L’effet papillon.
Tu rencontres des gens qui t’amènent à rencontrer d’autres gens. Pis tu rencontres LES gens. Ceux qui, tu le sais, vont marquer ta vie, d’une manière ou d’une autre. Si l’on prend l’exemple de Steve Smyth, rien n’aurait pu arriver sans avoir connu Audrey ‘Ava’ Vauvillier. Fan d’Angus et Julia Stone. Et c’est par l’intermédiaire du groupe qu’un certain Steve Smyth est venu un jour d’été 2011 interpréter ses titres au Trianon en guise de première partie de la fratrie australienne. Et c’est une fois de plus Audrey qui m’avait convié à venir le voir pour le filmer. Et comme Steve est un peu rock n’ roll, gentil et open, il était prêt à chanter des titres dans la rue. Mais il ne vient jamais avec des grattes acoustiques, alors il avait chipé celle d’Angus. A l’époque, j’utilisais encore un Canon 5D Mark II pour filmer, et ces motherfuckers de HF Sennheiser qui, ce jour là, n’ont pas arrêté de grésiller du côté de Sacré Coeur.

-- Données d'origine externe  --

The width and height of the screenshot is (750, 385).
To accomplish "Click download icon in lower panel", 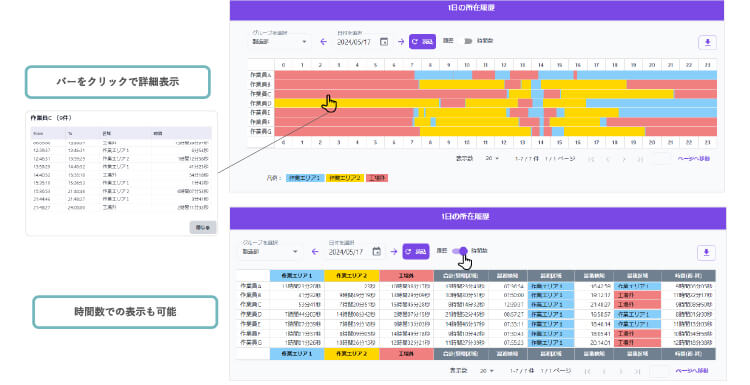I will point(706,253).
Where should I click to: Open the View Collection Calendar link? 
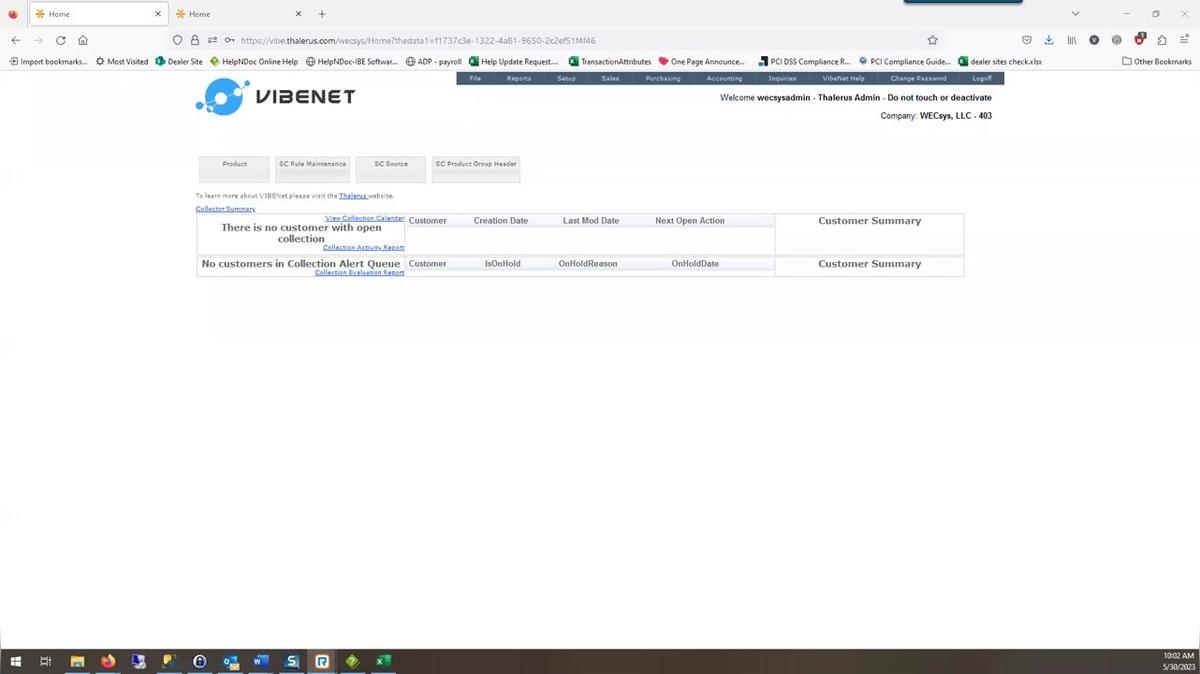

Il avait joué 2 merveilleuses chansons (Bar Made Blues et Paris) ; et outre la sympathie que dégageait naturellement le bonhomme barbu, ces mélodies chantées dans une indifférence totale auprès d’un public nomade juste avide de réaliser la 3000000000000ème même photo du monument religieux mondialement connu, ont été vécues, pour ma part, comme un coup de foudre. Comme cela a pu m’arriver avec d’autres songwriters tels James Vincent McMorrow ou Villagers. Un sens incroyable de l’écriture et des harmonies, une voix destroy toujours placée à flux tendu, à la fois bousillée à l’extrême – sans doute nourrie de repas basés sur le célèbre tandem clopes / whisky – et souvent si fragile et délicate à d’autres moments … tout ça en quelques minutes.
Steve Smyth fait partie de ces folkeux de la nouvelle ère, celle qui a digéré les codes de ses mentors pour mieux se les approprier d’une façon totalement personnelle, à défaut d’être novatrice.
Hier soir, il a donné un concert exceptionnel au Point Ephémère, il en a laissé plus d’un sur le cul. Accompagné cette fois-ci d’un batteur, ses titres tantôt corrosifs, tantôt sublimes, mais toujours torturés et habités, ont touché dans le bide et l’âme toutes les personnes présentes. Certes, la salle était loin du sold out, mais qu’importe. Nous nous souviendrons d’avoir été les premiers à avoir vécu une expérience musicale d’une intensité rare et profondément sincère. J’avais invité Lisa Hannigan, rencontrée un jour auparavant, en lui précisant bien que le mec qu’elle allait voir était “amazing” (façon Norman Thavaud), et d’après son feedback, elle ne regrette pas d’avoir fait le déplacement.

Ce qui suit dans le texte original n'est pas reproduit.